According to another general aspect of at least one embodiment, there is provided a non-transitory computer readable medium containing data content generated according to any of the described encoding embodiments or variants.
According to another general aspect of at least one embodiment, there is provided a signal comprising video data generated according to any of the described encoding embodiments or variants.
According to another general aspect of at least one embodiment, a bitstream is formatted to include data content generated according to any of the described encoding embodiments or variants.
According to another general aspect of at least one embodiment, there is provided a computer program product comprising instructions which, when the program is executed by a computer, cause the computer to carry out any of the described encoding/decoding embodiments or variants.

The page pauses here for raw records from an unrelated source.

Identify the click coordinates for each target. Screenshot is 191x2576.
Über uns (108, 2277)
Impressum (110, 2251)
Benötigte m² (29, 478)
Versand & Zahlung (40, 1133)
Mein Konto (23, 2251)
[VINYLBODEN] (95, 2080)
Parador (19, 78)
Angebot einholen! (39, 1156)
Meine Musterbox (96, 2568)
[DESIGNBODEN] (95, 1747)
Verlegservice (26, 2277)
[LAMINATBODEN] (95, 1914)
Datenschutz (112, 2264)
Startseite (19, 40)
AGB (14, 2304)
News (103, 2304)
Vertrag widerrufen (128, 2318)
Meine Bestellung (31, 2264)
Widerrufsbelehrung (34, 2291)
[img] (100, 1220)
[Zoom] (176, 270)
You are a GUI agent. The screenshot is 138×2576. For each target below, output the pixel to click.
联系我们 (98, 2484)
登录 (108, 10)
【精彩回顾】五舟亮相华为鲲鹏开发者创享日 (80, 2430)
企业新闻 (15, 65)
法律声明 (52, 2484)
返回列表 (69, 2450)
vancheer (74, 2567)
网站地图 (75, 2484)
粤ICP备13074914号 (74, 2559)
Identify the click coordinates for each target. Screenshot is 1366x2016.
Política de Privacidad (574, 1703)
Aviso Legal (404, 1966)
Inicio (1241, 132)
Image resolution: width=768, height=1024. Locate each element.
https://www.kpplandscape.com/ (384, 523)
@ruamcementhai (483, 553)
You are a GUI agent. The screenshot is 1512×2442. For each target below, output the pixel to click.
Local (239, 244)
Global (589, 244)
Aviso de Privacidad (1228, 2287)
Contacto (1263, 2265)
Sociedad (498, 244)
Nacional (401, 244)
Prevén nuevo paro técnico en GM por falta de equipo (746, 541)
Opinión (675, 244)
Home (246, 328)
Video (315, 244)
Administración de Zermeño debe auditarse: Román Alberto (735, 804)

These and other aspects, features and advantages of the general aspects will become apparent from the following detailed description of exemplary embodiments, which is to be read in connection with the accompanying drawings.
In block-based video codec, intra prediction is employed to exploit the spatial redundancy that exists in an image. For a given image block predicted in intra, the residue, as known as residual block, which corresponds to the difference between the original block and its intra prediction, is transformed and quantized, and the quantized transformed coefficients are entropy coded into the bitstream. According to different coding modes, one or more transform(s) is applied to the residual block and the one or more transform(s) is either explicitly signaled in the bitstream or derived based on available information among which intra prediction mode. The present principles relate to the signaling/deriving of the one or more transform(s) after determining the intra prediction mode predicting a given block. The term “transform(s)” refers to the primary transform(s) and, optionally, the secondary transform(s), the ternary transform(s). For example, in VVC, the transform process is composed of a primary transform picked via the Multiple Transform Selection (MTS) and, optionally, a secondary transform, called Low Frequency Non-Separable Transform (LFNST).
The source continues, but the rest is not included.